Sui mezzi per contrastare il diffondersi incontrollato delle specie alloctone il dibattito è aperto. L’Unione europea ha affrontato il problema approvando un regolamento (1143/2014), dotato di un elenco che ne indica la diffusione a livello unionale e le caratteristiche, con lo scopo di prevenire nuove invasioni e intraprendere misure di gestione delle popolazioni già presenti. In particolare, si punta all’ allerta precoce, che consente di intervenire tempestivamente in caso di rilasci in natura di specie esotiche, prima che queste assumano carattere di invasività.
Ci sono storie di successo, come quella del progetto Life della Commissione europea, che negli anni scorsi ha eradicato il ratto nero, comparso sull’isola di Montecristo al seguito delle imbarcazioni e solito uccidere i pulcini, salvando così la nidificazione delle berte minori, uccelli marini simbolo del Parco nazionale dell’arcipelago toscano. Una vicenda che ha suscitato tuttavia polemiche infinite: il derattizzante era stato sparso sull’isola usando un elicottero, rischiando così, secondo alcuni, di avvelenare anche le rare capre autoctone dell’isola e altri organismi.

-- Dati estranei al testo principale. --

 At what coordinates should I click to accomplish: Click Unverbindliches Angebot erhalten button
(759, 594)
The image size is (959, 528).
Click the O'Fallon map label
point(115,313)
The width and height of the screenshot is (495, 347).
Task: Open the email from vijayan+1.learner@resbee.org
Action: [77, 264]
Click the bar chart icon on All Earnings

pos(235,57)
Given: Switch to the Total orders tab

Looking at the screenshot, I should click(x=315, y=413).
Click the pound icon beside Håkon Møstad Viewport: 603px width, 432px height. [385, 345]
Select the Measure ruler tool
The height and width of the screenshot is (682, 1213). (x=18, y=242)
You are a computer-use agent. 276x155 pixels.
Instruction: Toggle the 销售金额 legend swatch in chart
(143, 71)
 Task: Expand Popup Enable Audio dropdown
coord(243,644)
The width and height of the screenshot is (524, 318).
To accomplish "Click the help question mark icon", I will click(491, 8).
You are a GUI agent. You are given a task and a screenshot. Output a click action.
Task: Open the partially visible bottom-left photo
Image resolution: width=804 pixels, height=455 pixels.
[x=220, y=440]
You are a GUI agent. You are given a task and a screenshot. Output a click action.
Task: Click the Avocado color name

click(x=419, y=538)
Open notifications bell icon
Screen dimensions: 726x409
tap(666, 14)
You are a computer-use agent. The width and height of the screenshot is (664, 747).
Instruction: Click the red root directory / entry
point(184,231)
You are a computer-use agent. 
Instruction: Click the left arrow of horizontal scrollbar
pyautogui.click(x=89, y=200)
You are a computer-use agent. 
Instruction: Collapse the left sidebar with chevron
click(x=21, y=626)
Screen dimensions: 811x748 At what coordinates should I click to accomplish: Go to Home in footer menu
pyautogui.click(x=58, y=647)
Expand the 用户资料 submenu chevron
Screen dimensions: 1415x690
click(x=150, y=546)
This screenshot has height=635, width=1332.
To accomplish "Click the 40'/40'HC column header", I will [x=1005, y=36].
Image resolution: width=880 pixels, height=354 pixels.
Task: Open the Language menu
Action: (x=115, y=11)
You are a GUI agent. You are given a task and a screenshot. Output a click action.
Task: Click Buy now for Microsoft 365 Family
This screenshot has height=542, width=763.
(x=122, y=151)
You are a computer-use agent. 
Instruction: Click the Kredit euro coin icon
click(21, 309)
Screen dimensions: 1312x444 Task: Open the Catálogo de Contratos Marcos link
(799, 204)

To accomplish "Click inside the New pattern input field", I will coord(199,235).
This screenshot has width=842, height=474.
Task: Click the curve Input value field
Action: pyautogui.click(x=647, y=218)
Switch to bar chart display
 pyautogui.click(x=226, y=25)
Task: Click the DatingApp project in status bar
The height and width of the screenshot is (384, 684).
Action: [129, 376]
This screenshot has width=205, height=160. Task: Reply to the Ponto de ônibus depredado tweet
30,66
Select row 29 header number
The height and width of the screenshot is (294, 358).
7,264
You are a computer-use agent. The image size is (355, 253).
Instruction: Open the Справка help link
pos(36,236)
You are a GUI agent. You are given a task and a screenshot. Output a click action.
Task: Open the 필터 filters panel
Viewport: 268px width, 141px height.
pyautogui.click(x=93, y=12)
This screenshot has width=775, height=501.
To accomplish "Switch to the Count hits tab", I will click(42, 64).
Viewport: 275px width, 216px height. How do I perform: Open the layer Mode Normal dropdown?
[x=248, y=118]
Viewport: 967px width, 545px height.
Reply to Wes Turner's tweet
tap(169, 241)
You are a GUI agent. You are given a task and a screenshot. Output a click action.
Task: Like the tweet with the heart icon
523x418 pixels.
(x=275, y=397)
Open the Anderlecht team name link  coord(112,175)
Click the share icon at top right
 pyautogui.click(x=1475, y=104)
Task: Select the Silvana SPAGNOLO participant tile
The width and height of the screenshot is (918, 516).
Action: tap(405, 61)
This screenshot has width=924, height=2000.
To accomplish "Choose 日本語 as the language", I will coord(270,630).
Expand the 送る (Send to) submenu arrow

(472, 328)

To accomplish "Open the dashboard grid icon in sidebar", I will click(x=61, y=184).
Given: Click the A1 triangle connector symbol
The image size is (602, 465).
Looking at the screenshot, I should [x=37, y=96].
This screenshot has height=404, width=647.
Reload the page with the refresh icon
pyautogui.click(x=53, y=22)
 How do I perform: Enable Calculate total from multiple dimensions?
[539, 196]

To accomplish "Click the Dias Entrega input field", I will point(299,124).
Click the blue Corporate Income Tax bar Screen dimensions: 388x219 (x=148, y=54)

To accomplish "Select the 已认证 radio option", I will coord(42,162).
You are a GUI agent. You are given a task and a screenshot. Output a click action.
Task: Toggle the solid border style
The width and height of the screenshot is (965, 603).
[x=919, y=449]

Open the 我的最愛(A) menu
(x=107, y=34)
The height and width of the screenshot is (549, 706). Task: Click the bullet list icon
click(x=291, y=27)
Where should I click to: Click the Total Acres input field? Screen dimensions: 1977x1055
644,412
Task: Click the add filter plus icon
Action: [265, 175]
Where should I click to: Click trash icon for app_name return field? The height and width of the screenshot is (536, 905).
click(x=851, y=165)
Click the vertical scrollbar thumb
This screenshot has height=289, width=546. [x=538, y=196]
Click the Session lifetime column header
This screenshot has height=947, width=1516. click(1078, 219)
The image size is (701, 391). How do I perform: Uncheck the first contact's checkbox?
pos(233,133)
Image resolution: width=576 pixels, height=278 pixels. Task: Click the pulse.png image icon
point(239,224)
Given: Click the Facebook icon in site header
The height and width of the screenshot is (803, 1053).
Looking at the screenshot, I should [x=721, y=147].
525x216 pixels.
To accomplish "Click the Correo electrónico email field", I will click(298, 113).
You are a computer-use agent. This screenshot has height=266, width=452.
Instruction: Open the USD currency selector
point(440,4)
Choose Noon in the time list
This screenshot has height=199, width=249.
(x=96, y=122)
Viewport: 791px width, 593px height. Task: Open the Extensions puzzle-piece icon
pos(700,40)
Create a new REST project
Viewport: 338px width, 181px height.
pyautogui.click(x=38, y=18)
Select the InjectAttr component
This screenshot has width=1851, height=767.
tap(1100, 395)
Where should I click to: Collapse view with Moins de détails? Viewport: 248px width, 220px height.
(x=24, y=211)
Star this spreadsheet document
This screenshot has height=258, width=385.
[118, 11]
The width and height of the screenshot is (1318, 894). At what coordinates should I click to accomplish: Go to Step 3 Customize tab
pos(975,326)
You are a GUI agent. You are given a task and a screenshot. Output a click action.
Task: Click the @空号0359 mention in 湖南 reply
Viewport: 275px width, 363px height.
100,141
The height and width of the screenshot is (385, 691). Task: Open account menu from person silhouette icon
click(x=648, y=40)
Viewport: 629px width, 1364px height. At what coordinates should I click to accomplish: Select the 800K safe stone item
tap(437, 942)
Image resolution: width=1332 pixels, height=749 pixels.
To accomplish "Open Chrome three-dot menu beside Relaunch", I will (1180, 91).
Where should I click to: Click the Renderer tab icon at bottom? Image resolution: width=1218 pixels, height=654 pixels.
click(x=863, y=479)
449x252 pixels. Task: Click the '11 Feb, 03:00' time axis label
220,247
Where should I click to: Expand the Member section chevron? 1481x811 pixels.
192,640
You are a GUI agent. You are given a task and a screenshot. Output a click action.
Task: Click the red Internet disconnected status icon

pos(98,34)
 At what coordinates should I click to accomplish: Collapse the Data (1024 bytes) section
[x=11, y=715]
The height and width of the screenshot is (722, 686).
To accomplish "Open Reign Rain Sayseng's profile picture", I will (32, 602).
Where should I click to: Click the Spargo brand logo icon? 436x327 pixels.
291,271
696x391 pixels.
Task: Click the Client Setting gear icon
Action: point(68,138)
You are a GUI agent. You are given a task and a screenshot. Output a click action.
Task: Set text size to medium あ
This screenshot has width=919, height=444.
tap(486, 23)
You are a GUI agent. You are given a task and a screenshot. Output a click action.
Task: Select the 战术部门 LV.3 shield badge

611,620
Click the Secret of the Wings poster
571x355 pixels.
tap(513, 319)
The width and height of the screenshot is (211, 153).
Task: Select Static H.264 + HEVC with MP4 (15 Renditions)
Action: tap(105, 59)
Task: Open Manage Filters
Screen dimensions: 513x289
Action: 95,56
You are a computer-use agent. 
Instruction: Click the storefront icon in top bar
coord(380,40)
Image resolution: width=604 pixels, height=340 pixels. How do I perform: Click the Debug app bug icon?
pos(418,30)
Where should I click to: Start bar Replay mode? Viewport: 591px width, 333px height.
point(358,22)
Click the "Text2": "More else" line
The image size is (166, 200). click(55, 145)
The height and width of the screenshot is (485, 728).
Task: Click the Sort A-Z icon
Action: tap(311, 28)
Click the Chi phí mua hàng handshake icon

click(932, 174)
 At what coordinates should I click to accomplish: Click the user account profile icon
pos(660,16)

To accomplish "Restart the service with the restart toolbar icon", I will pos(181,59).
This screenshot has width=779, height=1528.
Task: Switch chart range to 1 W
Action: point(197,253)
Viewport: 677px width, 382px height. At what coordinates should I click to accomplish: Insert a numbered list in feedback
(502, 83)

In realtà i metodi drastici esistono e sono applicabili. Lo dimostra il caso della Nuova Zelanda, dove da alcuni anni con il piano Predator free New Zealand by 2050 si è dichiarata guerra totale e senza esclusione di colpi – esche avvelenate, trappole, premi a chi stermina più esemplari – a ratti, ermellini, opossum e in generale a tutte le specie “aliene” che minacciano il suo speciale ecosistema.
La particolare natura del Paese che è, di suo, totalmente priva di mammiferi e ha tra i suoi esemplari più rari volatili iconici come il kiwi, rende necessarie misure forti, in grado di contrastare l’uccisione stimata di circa venticinque milioni di uccelli nativi ogni anno, che pesa sul settore primario neozelandese per oltre tredici miliardi di dollari, quasi il due per cento del Pil. Lo sterminio totale, tuttavia, è, per ammissione degli stessi promotori, utopico, data, ad esempio, l’enorme prolificità dei ratti. E suscitano polemiche le proposte estreme di eradicare anche intrusi più vicini al cuore degli abitanti, come gatti e cani.